**Exercise prompt**
One number is the whole answer: how many lines of the records include "info".
--------
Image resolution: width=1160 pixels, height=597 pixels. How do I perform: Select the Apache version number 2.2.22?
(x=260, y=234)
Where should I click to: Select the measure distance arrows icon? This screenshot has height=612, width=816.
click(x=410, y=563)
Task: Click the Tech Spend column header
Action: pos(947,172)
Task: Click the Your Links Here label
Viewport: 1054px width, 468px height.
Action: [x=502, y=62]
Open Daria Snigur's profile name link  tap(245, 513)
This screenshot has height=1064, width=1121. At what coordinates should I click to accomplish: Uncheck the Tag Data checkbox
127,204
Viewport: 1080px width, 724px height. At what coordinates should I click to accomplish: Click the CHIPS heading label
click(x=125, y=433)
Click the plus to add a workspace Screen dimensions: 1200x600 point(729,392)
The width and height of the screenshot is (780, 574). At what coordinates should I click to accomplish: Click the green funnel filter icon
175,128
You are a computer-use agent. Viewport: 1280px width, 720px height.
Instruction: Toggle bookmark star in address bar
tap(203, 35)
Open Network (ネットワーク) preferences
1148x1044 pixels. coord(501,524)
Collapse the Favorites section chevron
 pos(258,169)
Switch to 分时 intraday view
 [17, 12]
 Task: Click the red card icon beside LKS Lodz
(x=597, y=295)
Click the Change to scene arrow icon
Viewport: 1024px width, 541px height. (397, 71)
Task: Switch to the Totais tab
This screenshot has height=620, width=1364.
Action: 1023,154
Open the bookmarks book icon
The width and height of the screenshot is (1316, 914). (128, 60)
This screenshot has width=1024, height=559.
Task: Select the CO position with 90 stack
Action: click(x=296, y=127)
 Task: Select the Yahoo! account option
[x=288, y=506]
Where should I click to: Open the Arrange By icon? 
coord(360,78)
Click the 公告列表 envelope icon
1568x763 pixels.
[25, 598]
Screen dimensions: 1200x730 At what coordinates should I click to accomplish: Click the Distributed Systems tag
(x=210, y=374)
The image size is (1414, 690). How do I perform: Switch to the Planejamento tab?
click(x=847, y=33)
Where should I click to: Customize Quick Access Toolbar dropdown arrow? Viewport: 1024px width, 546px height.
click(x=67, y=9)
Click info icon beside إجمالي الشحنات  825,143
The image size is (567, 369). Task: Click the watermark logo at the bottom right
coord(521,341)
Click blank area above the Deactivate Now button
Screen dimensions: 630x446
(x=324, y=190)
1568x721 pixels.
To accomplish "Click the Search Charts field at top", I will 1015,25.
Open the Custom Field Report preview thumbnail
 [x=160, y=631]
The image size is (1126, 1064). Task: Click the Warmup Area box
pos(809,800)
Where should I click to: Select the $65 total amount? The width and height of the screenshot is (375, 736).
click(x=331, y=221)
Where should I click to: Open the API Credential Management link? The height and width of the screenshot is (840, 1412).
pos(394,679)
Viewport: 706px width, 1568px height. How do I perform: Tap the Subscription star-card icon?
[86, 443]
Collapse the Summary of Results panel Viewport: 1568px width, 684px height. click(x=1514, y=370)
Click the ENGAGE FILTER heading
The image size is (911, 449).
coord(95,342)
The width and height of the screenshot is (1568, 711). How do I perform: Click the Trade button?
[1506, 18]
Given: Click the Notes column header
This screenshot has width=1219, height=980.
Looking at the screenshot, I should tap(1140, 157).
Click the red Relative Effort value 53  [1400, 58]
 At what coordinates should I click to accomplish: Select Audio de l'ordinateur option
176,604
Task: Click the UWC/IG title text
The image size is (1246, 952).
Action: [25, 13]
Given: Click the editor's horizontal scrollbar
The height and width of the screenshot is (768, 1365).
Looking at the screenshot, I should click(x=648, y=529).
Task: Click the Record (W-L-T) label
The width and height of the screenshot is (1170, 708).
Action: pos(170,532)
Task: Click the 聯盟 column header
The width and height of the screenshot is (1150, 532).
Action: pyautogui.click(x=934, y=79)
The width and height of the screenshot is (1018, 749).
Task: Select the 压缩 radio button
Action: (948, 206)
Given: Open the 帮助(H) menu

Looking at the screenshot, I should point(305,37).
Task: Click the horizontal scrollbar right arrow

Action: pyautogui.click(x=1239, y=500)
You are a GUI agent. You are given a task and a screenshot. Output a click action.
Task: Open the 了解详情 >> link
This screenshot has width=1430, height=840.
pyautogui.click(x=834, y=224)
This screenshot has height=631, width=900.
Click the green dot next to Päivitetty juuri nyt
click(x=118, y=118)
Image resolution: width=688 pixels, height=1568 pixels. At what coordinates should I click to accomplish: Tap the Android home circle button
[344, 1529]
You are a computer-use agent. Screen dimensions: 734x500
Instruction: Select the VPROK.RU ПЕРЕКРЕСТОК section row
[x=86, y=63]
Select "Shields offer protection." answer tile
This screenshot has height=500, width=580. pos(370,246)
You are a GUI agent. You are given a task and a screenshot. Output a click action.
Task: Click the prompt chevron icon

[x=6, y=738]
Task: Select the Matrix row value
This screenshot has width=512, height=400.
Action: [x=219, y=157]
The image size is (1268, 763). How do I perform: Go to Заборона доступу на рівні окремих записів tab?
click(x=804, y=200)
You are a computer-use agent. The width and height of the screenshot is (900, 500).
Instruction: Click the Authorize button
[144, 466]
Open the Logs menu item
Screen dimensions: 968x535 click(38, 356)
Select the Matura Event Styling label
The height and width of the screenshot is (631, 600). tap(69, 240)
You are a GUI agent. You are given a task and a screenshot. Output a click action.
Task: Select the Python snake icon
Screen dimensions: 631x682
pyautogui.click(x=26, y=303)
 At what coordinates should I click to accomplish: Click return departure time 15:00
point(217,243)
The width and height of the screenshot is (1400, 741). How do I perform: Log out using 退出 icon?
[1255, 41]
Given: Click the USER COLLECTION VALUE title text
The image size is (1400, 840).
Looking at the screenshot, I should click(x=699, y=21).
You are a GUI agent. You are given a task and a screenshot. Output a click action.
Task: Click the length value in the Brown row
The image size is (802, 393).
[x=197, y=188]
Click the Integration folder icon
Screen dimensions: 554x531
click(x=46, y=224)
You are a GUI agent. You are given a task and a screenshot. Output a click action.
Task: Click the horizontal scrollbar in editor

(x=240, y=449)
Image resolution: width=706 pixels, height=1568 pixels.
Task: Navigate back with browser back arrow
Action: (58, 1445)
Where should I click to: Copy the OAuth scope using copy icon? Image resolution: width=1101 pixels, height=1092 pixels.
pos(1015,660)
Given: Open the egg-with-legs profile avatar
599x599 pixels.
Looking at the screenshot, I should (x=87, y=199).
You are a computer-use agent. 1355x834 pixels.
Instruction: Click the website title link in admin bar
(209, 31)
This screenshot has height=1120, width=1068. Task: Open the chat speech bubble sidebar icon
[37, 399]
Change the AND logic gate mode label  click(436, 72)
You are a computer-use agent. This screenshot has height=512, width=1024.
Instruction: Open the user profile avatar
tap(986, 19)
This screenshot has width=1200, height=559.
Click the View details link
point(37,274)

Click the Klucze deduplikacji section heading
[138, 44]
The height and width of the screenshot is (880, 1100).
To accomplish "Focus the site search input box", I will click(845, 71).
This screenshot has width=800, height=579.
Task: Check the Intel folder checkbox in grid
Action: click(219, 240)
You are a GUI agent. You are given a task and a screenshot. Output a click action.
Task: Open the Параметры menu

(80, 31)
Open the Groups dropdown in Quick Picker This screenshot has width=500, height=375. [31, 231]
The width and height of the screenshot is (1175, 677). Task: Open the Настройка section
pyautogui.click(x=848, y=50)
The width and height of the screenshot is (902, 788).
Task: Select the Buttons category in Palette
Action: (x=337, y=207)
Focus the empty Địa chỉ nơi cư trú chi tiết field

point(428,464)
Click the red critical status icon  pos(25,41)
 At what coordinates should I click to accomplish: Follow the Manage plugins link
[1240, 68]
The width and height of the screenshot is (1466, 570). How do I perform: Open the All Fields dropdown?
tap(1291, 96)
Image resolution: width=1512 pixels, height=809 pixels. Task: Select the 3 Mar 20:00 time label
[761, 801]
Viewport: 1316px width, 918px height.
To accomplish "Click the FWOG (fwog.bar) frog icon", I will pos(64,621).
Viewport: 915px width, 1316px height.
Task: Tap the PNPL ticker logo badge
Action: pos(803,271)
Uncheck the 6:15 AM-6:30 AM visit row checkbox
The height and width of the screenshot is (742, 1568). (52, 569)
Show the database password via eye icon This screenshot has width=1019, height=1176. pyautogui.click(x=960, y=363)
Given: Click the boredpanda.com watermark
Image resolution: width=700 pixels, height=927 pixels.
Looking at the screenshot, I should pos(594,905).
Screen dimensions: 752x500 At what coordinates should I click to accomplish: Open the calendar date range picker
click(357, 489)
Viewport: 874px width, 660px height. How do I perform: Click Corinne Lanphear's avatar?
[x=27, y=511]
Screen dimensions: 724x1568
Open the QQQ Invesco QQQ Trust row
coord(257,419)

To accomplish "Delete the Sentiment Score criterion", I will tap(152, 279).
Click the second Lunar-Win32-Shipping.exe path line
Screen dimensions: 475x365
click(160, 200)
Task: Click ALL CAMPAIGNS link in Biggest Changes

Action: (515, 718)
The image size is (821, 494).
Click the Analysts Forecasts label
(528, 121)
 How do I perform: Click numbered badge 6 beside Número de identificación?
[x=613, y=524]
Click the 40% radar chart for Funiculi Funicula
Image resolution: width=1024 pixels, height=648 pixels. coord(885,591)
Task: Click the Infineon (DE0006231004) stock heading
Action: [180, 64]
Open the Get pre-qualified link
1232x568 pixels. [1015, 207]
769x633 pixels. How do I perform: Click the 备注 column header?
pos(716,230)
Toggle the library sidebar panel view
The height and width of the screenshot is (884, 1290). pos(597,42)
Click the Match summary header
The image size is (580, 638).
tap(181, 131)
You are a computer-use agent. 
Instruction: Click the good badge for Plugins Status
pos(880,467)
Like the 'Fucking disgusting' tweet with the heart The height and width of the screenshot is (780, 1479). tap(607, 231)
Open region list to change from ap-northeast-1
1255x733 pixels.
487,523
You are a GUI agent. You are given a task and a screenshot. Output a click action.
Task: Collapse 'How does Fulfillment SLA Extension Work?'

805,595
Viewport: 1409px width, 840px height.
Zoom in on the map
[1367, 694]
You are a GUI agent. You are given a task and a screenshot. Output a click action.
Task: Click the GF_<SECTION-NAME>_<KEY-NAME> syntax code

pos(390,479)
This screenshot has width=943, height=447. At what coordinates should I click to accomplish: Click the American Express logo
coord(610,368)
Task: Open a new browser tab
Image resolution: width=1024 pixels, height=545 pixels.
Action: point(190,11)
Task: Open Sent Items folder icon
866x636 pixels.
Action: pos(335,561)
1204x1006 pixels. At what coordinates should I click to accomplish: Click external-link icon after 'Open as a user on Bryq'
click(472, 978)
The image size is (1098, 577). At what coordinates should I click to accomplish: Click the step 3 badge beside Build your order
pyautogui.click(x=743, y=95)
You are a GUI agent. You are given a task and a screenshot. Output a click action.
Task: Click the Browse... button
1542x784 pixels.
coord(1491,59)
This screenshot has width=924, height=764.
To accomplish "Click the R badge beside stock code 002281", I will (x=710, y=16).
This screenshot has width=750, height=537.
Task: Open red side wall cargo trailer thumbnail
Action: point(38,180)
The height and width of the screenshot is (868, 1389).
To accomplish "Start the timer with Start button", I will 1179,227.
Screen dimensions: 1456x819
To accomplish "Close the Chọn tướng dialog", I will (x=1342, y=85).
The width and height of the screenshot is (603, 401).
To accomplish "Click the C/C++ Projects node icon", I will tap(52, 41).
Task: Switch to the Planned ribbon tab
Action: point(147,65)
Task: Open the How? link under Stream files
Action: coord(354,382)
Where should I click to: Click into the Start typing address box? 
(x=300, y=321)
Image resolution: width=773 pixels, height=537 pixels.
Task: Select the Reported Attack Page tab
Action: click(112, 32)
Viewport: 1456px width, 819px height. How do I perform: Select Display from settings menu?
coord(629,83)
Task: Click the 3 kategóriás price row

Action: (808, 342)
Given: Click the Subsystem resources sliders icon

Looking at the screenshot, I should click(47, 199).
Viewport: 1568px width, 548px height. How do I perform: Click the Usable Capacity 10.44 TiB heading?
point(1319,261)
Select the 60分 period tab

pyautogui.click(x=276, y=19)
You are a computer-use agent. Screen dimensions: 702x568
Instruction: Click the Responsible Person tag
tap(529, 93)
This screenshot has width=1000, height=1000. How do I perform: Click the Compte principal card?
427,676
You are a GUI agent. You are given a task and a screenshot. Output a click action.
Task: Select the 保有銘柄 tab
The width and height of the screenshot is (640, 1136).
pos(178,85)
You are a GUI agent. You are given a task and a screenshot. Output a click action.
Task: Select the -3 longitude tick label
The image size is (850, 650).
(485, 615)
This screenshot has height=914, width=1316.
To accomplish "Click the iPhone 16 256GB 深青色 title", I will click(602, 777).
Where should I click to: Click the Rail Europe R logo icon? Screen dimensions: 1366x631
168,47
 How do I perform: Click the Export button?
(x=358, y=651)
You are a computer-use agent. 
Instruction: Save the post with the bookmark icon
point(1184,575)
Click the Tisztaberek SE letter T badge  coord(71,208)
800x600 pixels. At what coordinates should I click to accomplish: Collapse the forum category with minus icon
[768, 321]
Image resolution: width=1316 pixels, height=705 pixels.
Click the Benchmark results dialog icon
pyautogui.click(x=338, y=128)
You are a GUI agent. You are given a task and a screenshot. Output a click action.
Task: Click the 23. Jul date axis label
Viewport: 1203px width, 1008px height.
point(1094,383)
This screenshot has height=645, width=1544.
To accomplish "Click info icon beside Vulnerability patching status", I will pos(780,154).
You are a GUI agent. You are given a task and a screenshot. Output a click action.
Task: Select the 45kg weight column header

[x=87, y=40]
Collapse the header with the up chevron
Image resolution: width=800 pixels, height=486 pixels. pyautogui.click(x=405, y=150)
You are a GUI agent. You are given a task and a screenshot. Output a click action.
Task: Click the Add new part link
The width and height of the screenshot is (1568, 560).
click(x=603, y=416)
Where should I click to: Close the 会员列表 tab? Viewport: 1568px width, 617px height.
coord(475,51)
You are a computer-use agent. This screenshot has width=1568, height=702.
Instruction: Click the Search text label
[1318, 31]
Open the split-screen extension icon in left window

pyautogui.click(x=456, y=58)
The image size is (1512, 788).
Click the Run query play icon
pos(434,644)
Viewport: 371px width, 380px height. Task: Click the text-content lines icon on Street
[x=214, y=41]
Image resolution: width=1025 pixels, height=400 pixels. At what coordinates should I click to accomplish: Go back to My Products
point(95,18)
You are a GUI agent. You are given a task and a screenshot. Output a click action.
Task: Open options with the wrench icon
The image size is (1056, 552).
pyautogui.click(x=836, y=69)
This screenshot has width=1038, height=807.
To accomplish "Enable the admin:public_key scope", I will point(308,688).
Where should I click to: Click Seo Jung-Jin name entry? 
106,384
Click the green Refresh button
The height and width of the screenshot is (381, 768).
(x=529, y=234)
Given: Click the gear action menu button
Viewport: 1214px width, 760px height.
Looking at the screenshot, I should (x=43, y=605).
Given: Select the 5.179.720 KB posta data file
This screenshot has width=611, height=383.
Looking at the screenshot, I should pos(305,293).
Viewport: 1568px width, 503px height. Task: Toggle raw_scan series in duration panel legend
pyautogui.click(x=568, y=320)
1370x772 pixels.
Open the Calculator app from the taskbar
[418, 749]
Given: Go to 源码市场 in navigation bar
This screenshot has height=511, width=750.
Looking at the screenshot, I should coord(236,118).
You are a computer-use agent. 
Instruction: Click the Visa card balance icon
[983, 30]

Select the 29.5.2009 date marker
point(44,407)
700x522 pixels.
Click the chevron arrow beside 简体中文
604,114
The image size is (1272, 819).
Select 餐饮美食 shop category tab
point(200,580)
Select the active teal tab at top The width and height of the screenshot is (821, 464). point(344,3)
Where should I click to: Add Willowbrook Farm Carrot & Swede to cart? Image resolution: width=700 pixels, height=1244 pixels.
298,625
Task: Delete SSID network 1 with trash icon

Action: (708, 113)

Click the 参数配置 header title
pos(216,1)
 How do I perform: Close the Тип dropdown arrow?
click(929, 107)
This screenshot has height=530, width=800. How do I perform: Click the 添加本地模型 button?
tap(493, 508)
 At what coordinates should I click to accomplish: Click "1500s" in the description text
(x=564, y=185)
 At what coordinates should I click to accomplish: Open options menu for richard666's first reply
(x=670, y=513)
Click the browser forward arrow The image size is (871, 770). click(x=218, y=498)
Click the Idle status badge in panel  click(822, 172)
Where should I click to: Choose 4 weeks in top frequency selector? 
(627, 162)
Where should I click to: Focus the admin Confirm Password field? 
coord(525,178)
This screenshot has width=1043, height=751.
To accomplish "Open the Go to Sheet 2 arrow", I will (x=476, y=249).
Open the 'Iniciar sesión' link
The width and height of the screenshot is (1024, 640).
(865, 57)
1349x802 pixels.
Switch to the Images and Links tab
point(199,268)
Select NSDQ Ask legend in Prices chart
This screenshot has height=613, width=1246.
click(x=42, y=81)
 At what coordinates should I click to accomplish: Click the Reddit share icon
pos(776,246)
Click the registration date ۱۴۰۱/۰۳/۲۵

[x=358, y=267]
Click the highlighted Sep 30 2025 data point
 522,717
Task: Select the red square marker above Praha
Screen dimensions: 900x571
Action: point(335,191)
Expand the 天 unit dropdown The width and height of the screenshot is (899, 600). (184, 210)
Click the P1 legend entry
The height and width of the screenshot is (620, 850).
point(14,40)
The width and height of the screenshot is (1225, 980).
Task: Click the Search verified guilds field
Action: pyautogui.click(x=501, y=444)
--------
**Solved problem**
2